A ceia e as tradições de Natal dos Tudor

Muitos dos alimentos que os Tudor comiam no Natal nós ainda comemos hoje, com algumas modificações, é claro. O Natal era uma época de festas e fartura, e todas as pessoas eram encorajadas a compartilhar sua fortuna com os pobres.

Quem festeja com os pobres uma
verdadeira recompensa deve encontrar
Ou ajude o velho, o coxo ou o cego

Thomas Tusser em seu livro ‘Five Hundred Points of Good Husbandry’ enumera uma série de pratos que boas donas de casa deveriam preparar para seus convidados no Natal. Entre eles, estão carne de carneiro, vitela, porco, souse (pé de porco e orelhas em conserva), queijo e maçãs. Todos esses itens eram associados a festas Tudors, não especificamente só no Natal.

Havia o costume de enfeitar as casas, tanto no exterior como no interior, com ramos de loureiro, azevinho e teixo; durante todo o período das festividades eram conservadas as decorações próprias do Natal. As pessoas do povo também iam cantar de porta em porta, na esperança de arranjarem algum dinheiro das esmolas ou receberem qualquer lembrança. As famílias católicas preparavam um bolo para os pobres e gastavam dinheiro em missas para obter o perdão dos pecados de gula que iam cometer durante as festas.

As celebrações de Natal duravam cerca de 12 dias,mas para as pessoas de mais baixa condição as festividades do Natal começavam mais cedo e acabavam mais tarde, pois se prolongavam para além do Dia de Reis. Apesar disso, rei ou plebeu, você começava o dia com fome: na véspera do Natal não era permitido comer carne, queijo ou ovos, e as semanas antes do Natal era de jejum e na véspera de Natal se comia peixe e não carne. Felizmente, a definição de peixe era moderada: você podia comer gaivotas, uma vez que sua dieta era baseada em peixe.

No dia do Natal, depois que três missas foram feitas, a genealogia de Cristo fora cantada e todos os presentes mantinham velas acesas antes de partir para casa e desfrutar ‘sua primeira refeição sem restrições desde o domingo do Advento, que acontecera quatro semanas antes. Os Tudors não trocavam presentes no Natal: isto acontecia em 1 de Janeiro, no ano-novo.

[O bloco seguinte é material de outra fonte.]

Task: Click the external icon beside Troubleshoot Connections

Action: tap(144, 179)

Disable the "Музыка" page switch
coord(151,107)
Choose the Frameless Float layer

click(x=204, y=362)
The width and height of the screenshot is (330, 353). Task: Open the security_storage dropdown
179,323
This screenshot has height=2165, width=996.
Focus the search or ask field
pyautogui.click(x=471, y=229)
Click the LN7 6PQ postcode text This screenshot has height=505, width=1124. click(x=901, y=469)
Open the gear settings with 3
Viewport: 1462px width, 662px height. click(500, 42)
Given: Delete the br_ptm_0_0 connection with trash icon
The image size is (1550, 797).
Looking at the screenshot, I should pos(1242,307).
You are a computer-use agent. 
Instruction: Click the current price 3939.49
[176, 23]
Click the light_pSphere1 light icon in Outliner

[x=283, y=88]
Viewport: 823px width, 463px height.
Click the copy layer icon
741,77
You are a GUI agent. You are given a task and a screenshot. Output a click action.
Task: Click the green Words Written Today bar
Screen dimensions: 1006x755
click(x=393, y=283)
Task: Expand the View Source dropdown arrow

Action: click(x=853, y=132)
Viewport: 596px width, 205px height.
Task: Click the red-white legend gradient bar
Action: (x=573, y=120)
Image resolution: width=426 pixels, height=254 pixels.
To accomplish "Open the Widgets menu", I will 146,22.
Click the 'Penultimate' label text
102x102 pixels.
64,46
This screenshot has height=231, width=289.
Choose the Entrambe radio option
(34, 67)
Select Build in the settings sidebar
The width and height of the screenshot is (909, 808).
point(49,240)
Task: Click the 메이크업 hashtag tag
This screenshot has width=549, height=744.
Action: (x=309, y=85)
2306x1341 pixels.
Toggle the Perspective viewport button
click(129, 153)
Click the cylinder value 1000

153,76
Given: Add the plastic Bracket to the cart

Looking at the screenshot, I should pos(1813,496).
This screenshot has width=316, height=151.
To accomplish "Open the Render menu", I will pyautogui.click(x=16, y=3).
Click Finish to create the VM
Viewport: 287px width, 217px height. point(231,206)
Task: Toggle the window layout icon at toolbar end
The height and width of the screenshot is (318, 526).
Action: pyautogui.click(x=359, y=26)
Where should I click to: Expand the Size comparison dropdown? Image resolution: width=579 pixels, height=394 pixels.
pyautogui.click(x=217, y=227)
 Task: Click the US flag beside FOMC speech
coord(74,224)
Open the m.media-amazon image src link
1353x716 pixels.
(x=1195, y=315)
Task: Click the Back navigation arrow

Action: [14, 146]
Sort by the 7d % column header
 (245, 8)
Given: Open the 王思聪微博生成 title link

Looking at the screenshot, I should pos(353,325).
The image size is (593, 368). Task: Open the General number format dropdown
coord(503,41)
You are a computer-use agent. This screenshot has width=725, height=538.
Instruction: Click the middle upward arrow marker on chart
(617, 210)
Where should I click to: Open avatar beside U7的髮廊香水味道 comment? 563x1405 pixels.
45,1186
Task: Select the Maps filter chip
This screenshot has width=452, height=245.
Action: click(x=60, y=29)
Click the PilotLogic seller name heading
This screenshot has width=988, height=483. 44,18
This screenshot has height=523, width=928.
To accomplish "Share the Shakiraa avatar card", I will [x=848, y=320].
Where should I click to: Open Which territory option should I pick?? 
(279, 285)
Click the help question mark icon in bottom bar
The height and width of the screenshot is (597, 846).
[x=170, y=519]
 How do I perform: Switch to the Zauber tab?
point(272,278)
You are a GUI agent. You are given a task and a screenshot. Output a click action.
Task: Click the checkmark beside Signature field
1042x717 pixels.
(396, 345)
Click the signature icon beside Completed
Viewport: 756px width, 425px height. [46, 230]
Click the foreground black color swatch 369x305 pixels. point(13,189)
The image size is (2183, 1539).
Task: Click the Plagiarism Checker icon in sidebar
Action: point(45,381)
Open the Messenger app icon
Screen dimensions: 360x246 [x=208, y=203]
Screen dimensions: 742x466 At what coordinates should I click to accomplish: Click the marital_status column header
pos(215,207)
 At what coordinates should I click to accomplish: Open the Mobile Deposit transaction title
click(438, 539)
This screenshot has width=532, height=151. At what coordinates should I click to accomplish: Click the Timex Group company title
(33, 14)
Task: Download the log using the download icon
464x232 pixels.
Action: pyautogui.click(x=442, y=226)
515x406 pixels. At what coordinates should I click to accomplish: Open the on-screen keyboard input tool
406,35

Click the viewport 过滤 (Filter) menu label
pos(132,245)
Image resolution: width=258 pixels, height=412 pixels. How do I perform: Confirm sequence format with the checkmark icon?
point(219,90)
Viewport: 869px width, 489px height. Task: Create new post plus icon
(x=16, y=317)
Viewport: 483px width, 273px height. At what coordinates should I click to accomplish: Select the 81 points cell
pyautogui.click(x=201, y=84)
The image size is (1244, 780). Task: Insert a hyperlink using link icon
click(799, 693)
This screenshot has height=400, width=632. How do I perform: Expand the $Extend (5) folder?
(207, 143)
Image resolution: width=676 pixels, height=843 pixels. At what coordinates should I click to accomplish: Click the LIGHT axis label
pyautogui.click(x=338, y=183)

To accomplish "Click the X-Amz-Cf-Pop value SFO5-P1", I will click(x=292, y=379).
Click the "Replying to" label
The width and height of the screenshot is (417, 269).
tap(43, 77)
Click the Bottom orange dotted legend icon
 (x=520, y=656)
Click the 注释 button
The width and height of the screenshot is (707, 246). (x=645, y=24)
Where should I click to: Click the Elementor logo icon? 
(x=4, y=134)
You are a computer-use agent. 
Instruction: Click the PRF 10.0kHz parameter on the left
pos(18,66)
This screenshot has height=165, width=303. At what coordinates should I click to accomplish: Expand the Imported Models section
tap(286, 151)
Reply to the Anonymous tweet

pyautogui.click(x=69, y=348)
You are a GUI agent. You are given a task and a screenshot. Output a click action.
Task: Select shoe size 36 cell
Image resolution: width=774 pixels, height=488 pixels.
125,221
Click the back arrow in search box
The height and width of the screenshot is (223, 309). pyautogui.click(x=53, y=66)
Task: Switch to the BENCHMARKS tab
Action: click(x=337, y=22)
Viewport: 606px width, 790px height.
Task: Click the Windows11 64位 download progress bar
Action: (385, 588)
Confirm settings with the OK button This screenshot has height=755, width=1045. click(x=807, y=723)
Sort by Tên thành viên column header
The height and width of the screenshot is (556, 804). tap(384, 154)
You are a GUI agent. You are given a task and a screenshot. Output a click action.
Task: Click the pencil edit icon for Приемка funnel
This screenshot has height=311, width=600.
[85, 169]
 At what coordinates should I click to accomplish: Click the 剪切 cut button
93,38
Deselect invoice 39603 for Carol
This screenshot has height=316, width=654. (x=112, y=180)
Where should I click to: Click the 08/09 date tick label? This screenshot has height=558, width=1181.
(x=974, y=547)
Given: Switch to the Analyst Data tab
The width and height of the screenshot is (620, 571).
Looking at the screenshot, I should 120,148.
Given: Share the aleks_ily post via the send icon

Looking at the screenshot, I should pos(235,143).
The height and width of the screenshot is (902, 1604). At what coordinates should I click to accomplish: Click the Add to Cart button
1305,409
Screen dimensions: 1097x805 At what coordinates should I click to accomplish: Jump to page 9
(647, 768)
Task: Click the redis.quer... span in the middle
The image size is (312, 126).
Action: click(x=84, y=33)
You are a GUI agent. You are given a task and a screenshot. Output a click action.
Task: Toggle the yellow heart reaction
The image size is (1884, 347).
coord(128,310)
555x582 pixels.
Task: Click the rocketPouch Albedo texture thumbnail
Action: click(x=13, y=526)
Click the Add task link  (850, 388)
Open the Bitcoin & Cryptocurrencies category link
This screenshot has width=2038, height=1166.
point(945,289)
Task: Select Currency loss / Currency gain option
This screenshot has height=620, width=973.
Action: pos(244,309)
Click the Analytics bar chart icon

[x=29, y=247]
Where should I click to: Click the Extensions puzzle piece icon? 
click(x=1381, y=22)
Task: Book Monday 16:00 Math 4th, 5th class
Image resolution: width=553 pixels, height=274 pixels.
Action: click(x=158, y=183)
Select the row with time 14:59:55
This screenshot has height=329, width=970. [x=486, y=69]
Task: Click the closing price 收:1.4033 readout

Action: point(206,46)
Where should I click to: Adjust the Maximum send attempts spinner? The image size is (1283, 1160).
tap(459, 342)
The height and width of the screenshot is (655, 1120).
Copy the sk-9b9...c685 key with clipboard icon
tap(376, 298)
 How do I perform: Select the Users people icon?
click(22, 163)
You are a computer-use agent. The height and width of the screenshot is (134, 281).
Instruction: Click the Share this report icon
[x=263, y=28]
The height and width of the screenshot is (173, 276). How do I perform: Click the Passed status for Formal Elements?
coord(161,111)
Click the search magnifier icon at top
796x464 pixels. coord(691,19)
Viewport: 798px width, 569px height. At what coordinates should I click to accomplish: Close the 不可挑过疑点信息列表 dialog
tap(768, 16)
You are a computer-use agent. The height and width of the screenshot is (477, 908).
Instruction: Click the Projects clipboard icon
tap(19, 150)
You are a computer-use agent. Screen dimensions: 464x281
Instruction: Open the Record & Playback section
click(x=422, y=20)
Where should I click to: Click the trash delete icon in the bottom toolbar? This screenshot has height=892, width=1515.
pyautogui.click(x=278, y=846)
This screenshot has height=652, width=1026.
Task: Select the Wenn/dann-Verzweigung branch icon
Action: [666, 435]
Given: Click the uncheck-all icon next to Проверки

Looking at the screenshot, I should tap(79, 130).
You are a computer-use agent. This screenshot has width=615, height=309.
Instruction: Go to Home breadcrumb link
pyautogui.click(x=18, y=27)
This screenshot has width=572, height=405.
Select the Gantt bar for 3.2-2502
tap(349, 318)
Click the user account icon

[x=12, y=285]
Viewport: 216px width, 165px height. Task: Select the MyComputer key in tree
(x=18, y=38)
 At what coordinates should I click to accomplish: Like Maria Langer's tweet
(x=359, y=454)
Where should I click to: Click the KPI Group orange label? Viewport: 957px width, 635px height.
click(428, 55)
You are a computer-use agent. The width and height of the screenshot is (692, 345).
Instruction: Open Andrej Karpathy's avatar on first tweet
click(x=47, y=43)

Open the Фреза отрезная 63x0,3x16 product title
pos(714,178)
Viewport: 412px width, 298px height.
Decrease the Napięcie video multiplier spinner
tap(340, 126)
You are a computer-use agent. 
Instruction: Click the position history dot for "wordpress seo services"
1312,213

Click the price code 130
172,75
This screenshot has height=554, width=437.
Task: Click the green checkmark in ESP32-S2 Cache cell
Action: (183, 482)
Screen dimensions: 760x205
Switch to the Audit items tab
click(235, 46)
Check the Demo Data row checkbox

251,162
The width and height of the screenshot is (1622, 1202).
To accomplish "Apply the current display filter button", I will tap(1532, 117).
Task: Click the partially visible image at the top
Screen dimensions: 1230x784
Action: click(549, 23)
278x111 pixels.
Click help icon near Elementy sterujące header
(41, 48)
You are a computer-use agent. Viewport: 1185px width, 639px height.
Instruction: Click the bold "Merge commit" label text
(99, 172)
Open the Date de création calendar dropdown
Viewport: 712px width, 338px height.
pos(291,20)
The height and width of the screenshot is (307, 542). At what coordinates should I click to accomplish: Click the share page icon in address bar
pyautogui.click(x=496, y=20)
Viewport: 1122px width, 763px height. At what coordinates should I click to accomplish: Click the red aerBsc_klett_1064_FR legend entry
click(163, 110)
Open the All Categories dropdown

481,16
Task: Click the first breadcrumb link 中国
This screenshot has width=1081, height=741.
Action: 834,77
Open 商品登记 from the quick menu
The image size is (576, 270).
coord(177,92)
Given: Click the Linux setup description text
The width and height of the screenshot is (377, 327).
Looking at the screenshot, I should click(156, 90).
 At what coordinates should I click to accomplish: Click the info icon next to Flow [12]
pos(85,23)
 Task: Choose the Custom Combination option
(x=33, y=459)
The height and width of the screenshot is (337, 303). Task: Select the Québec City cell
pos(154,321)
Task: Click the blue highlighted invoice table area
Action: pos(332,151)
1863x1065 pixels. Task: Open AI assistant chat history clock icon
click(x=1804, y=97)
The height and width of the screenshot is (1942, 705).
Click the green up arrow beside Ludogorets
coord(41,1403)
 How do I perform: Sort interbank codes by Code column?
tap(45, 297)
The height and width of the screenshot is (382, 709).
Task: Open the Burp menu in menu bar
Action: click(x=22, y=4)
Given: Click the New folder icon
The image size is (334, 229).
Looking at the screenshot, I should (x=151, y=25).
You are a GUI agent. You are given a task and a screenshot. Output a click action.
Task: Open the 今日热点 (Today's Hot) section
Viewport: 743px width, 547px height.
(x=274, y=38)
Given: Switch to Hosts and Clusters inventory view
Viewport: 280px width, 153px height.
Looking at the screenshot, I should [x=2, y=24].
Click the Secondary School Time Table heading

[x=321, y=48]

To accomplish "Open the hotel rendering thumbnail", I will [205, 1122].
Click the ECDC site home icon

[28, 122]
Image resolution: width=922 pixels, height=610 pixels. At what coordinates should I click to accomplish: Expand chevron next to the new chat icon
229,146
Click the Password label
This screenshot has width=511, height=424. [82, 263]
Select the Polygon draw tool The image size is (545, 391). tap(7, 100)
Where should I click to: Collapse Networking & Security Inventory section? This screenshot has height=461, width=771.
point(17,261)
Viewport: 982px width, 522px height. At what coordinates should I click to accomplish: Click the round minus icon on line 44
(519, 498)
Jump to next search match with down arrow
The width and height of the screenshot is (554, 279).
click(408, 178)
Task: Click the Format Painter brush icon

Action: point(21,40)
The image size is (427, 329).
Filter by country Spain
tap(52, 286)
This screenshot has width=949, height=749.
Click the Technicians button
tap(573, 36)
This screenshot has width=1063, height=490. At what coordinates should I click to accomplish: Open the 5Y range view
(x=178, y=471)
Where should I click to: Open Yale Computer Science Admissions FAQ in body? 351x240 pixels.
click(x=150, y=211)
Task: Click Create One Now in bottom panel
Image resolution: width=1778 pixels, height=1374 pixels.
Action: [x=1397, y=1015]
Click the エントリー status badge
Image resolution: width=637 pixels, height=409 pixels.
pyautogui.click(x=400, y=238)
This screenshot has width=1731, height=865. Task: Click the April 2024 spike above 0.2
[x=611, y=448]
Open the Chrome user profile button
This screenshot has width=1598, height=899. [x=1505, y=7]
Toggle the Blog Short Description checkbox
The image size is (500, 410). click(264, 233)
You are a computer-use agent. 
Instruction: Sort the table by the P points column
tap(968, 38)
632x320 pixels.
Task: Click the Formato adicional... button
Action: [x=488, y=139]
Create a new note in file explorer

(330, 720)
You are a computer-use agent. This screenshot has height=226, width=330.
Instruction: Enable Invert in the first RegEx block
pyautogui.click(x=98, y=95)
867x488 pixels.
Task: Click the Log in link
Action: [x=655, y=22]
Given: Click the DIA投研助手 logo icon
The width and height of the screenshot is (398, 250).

Os perus foram levados para Inglaterra pelos espanhóis em 1500 (alguns dizem que foram os Turcos, em 1523) e Henrique VIII foi um dos primeiros que os comeu como parte da comemoração do Natal. A popularidade da ave cresceu rapidamente, e a cada ano grandes bandos de perus podiam ser vistos caminhando para Londres vindos de Norfolk, Suffolk e Cambridgeshire, lugares onde eles eram criados e engordados. Curiosamente, era uma tradição remover primeiro a pele do peru, cozinhá-lo e por fim colocar o o couro em volta do asssado.

Em 1541, Henrique VIII fez uma lei proibindo qualquer esporte nos dias do Natal, exceto tiro ao arco. Em 1551, outra lei foi aprovada – desta vez por seu filho, Eduardo VI – dizendo que todas as pessoas teriam de andar até a Igreja no dia do Natal (nada de carruagens!) para assistirem á missa. Talvez a mais curiosa de toda, uma lei aprovada em 1550 dizia que Jesus era tão puro que não precisava se banhar, de modo que todas as imagens do menino Jesus tomando banho deveriam ser destruídas.

Durante a celebração dos Doze dias do Natal os nobres e cortesãos ricos se trajavam o mais ricamente possível para desempenhar seus papéis na corte. É-lhes dado a oportunidade de vestir seus trajes melhores e mais fabulosos. Os cortesãos mais pobres tinham que tentar o seu melhor para manter uma imagem glamourosa – obviamente nunca ousaria ofuscar o rei ou a rainha.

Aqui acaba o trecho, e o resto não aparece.